Bagian 2 - 6 (Aksi)

11 3 0
                                    

Terdengar suara ketukan pintu yang keras berulang kali berasal dari pintu rumahmu. Sontak kamu pun segera melihat siapa orang di balik pintu tersebut. Kamu melihat ada temanmu, David yang berdiri dengan napas terengah-engah memasuki rumahmu begitu saja. Wajahnya tampak penuh dengan luka lebam. Bukan hanya itu saja, di bagian punggungnya terdapat noda merah seperti darah. Segera kamu menutup pintu rumahmu dan menghampiri David.

"Apa yang sudah terjadi?" tanyamu penasaran.

David tampak merintih kesakitan. "Ayah ingin membunuhku. Bedebah."

"Maksudnya?"

"Sekolah memutuskan untuk mengeluarkanku dan memindahkanku ke asrama. Ayahku sangat marah dengan masalah itu. Dia memukulku. Ayah sialan," jelasnya. "Luella harus membayar semua ini. Dia harus keluar juga dari sekolah dan menanggung rasa malu juga."

"Dav. Jangan macam-macam. Sudah jelas ini bukan salahnya. Kitalah yang bersalah."

David menatapmu. "Apa kamu membelanya? Apakah kamu menyukai gadis itu, Ger?"

Kamu tidak menjawab. Kamu hanya terdiam menatap mata David yang penuh dengan amarah besar itu. Memang benar, apa yang dikatakan banyak orang. Jika amarah sudah menguasai segalanya, maka tidak ada pikiran baik di dalamnya.

"Bantu aku sekali ini saja, hanya untuk membalaskan kesengsaraan ini. Dia harus menanggung lebih dari sakit yang aku rasakan," pinta David.

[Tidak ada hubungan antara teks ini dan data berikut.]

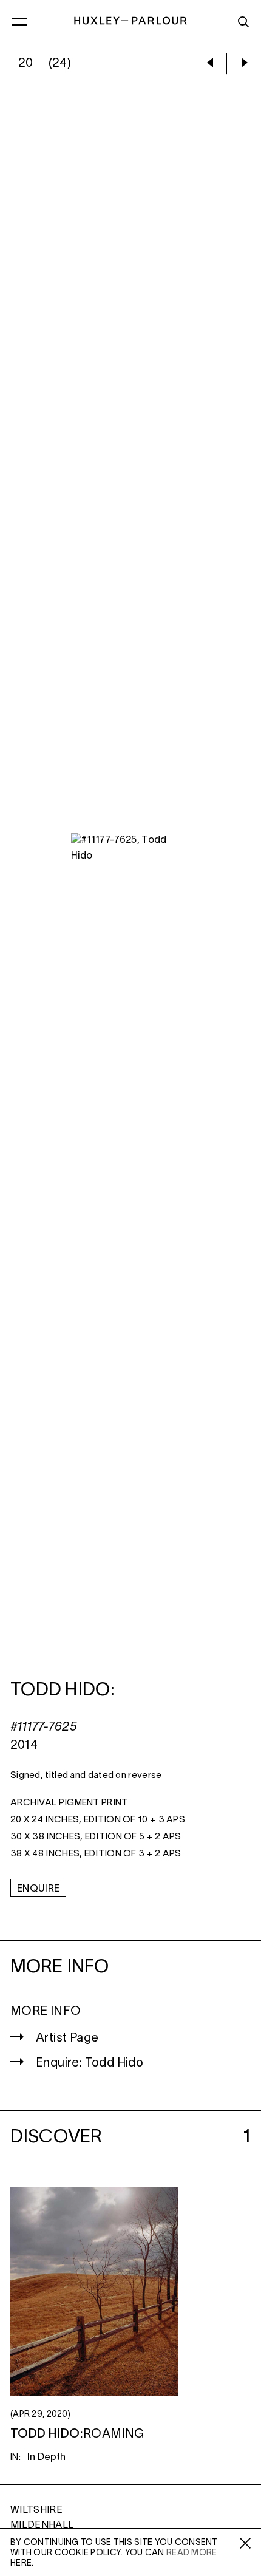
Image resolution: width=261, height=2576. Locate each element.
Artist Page (67, 2038)
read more (191, 2553)
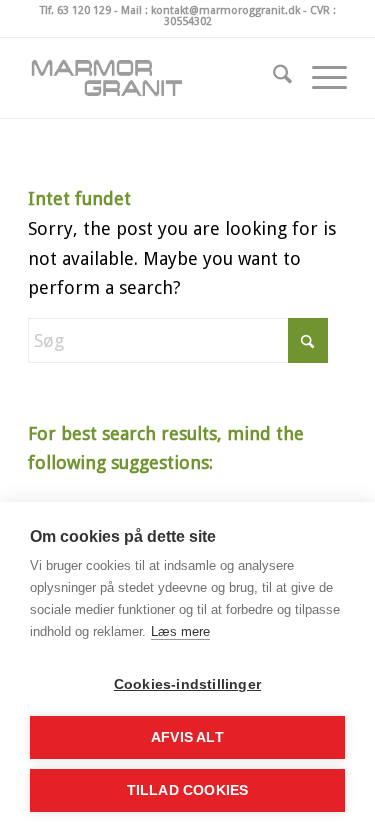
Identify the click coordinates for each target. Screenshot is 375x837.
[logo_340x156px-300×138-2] (155, 78)
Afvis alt (187, 737)
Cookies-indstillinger (187, 684)
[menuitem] (272, 78)
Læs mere (180, 631)
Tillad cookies (188, 790)
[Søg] (272, 78)
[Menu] (319, 78)
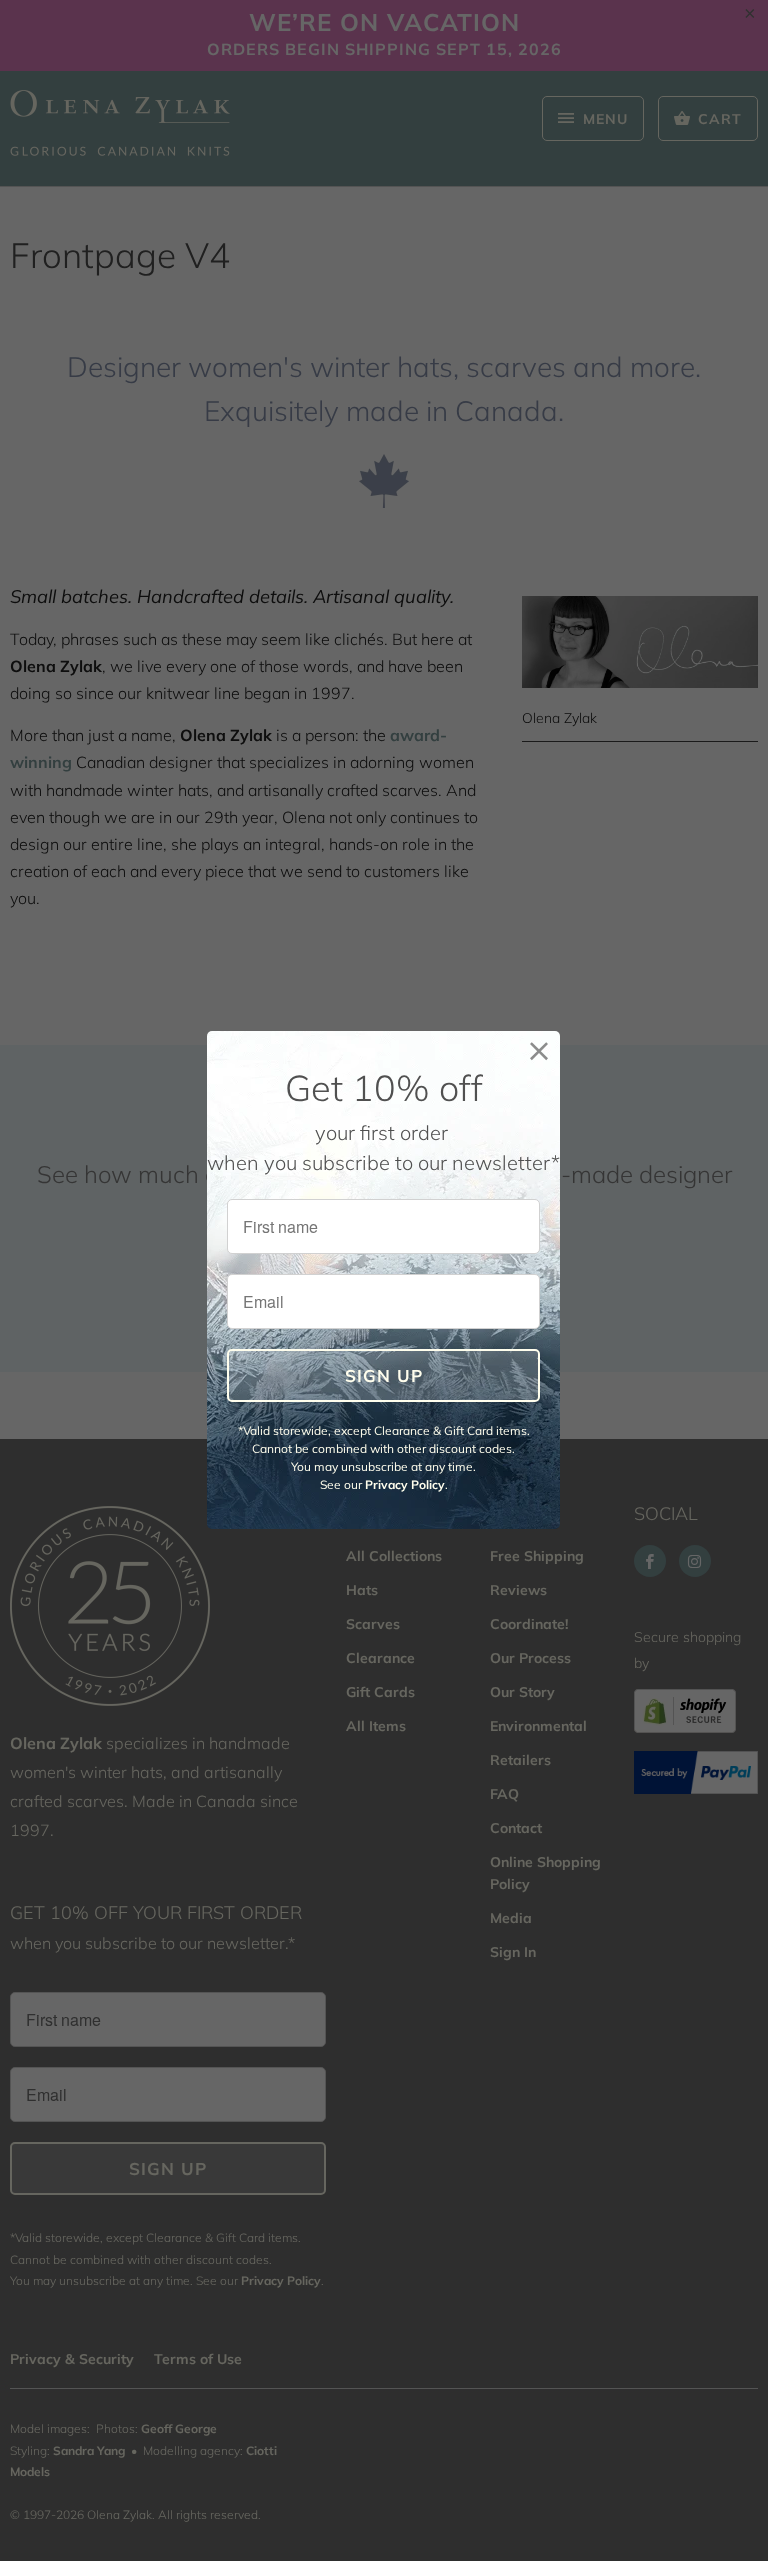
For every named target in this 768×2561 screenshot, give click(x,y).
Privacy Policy (405, 1484)
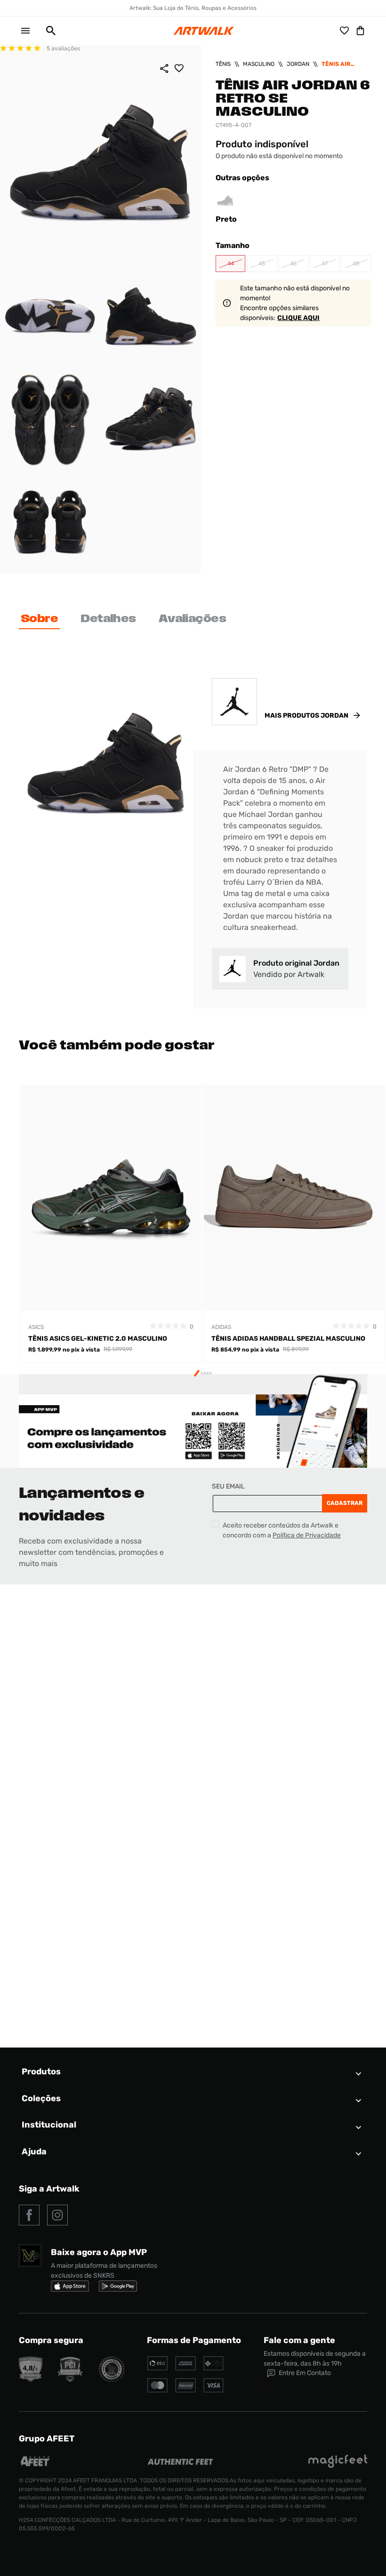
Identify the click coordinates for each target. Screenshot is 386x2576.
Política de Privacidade (307, 1535)
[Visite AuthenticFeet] (180, 2462)
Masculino (258, 64)
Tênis (223, 64)
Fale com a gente (299, 2340)
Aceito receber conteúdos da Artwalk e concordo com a (282, 1530)
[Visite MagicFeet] (337, 2465)
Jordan (298, 64)
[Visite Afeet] (35, 2465)
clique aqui (298, 318)
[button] (47, 30)
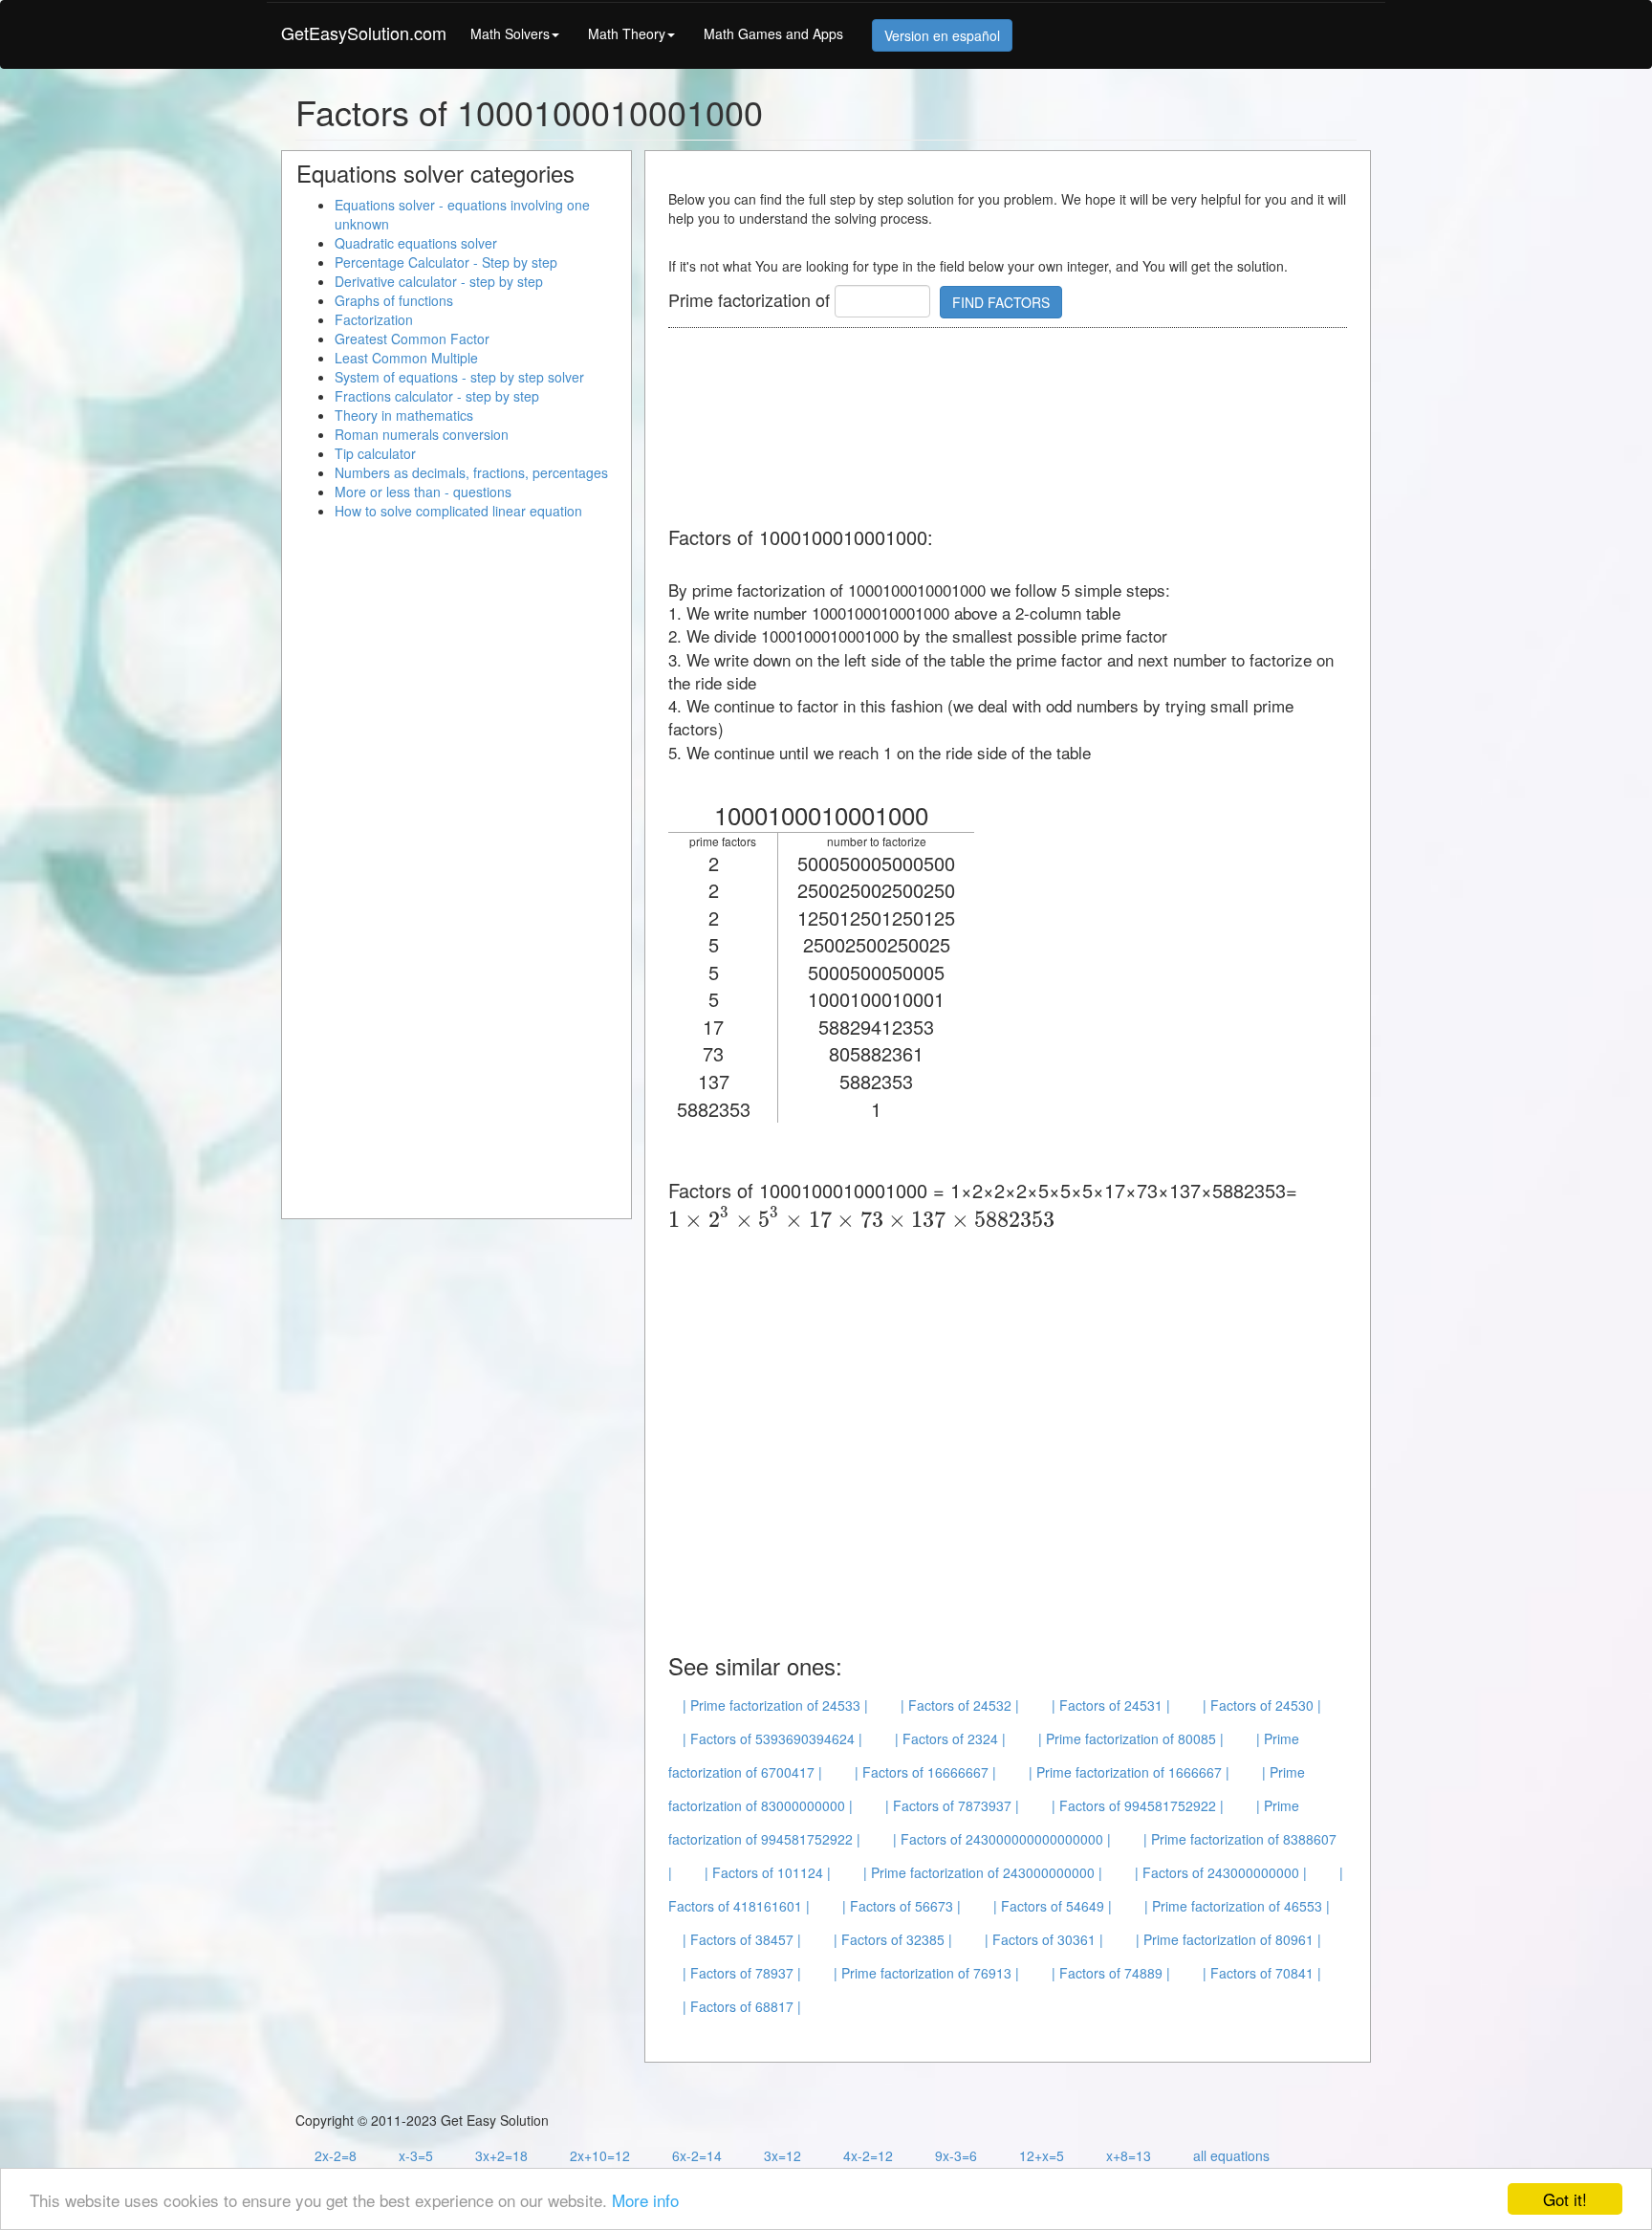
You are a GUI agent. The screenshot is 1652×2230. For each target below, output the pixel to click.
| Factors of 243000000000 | (1221, 1872)
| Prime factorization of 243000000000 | (982, 1872)
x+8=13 (1128, 2155)
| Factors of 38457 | (742, 1939)
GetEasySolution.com (363, 32)
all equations (1231, 2155)
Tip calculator (375, 453)
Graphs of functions (394, 300)
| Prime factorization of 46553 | (1237, 1905)
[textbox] (861, 1219)
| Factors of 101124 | (768, 1872)
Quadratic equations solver (416, 242)
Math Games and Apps (773, 33)
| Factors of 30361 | (1044, 1939)
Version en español (942, 35)
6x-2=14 (697, 2155)
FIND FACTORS (1001, 302)
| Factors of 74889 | (1111, 1972)
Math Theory (626, 33)
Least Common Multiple (406, 357)
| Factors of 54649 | (1052, 1905)
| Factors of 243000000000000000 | (1002, 1838)
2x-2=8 (336, 2155)
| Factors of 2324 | (950, 1738)
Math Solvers (510, 33)
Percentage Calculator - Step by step (446, 262)
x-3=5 (416, 2155)
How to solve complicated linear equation (458, 510)
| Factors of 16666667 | (925, 1772)
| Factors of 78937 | (742, 1972)
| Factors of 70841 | (1262, 1972)
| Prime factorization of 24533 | (775, 1705)
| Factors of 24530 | (1262, 1705)
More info (645, 2200)
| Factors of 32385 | (893, 1939)
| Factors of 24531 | (1111, 1705)
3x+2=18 (501, 2155)
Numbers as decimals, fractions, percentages (471, 472)
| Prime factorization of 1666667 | (1129, 1772)
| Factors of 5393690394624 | (772, 1738)
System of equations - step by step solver (459, 376)
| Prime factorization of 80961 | (1228, 1939)
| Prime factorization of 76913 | (926, 1972)
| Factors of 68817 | (742, 2006)
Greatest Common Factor (412, 338)
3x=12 (782, 2155)
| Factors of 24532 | (960, 1705)
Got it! (1565, 2199)
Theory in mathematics (404, 415)
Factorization (374, 319)
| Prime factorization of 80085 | (1131, 1738)
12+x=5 (1041, 2155)
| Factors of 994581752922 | (1138, 1805)
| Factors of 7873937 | (952, 1805)
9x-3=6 (956, 2155)
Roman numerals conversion (422, 434)
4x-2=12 (868, 2155)
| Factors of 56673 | (901, 1905)
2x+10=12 (600, 2155)
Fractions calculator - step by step (437, 395)
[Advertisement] (1016, 428)
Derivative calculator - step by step (439, 281)
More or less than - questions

Sejenak kamu melamun, seakan berpikir sesuatu. Wajahmu pun tampak kebingungan, seperti merasakan kebimbangan antara membantu David atau tidak. Namun jika dirimu masih memiliki hati nurani, maka tolaklah. Untuk alasan apa pun, balas dendam adalah hal yang salah.

Apakah kamu tahu, membalas dendam akan membuat rasa sakit semakin mendalam? Jelas, karena sulitnya melupakan masalah yang terjadi, dan hanya terus memikirkannya. Maka dari itu, amarah selalu menguasai diri dan pikiran yang dapat melakukan hal sampai di luar akal sehat.

"Apa yang akan kamu lakukan?"

"Apakah kamu takut gadis yang kamu sukai tersakiti?" sindirnya.

"Jangan pernah berbicara seperti itu. Jelas aku tidak menyukai gadis seperti dia," umpatmu kesal.

Sejenak suasana menjadi hening.

"Apakah ibumu ada di rumah?" tanya David tiba-tiba.

Kamu menggeleng. "Tidak. Ibuku sedang pergi karena ada urusan."

"Kapan pulang?"

"Kemungkinan akan menginap."

"Aku sudah berpura-pura meminta maaf kepada Luella. Bahkan, aku mengajaknya keluar untuk sekadar mempermalukan dia." Kamu menengok. Raut wajahmu seakan terkejut mendengarnya. "Namun dia tidak bisa keluar. Keluarganya pergi, karena ada urusan. Dia harus menjaga rumah. Aku memaksanya untuk mengizinkanku datang ke sana."

"Lalu?"

"Dia membolehkanku datang. Ini sebuah kesempatan bagus, dan aku jadi punya ide lain."

"Perasaanku mulai takut terhadapmu, Dav."

David memukul pundakmu. "Ayolah! Ini akan seru."

"Apa yang kamu rencanakan?"

David tidak menjawab dan kalian berdua hanya melempar pandangan. Tidak mengerti lagi, tetapi dari tatapan mata David ada suatu rencana buruk yang akan terjadi. Kalian berdua pun memutuskan untuk pergi yang entah ke mana.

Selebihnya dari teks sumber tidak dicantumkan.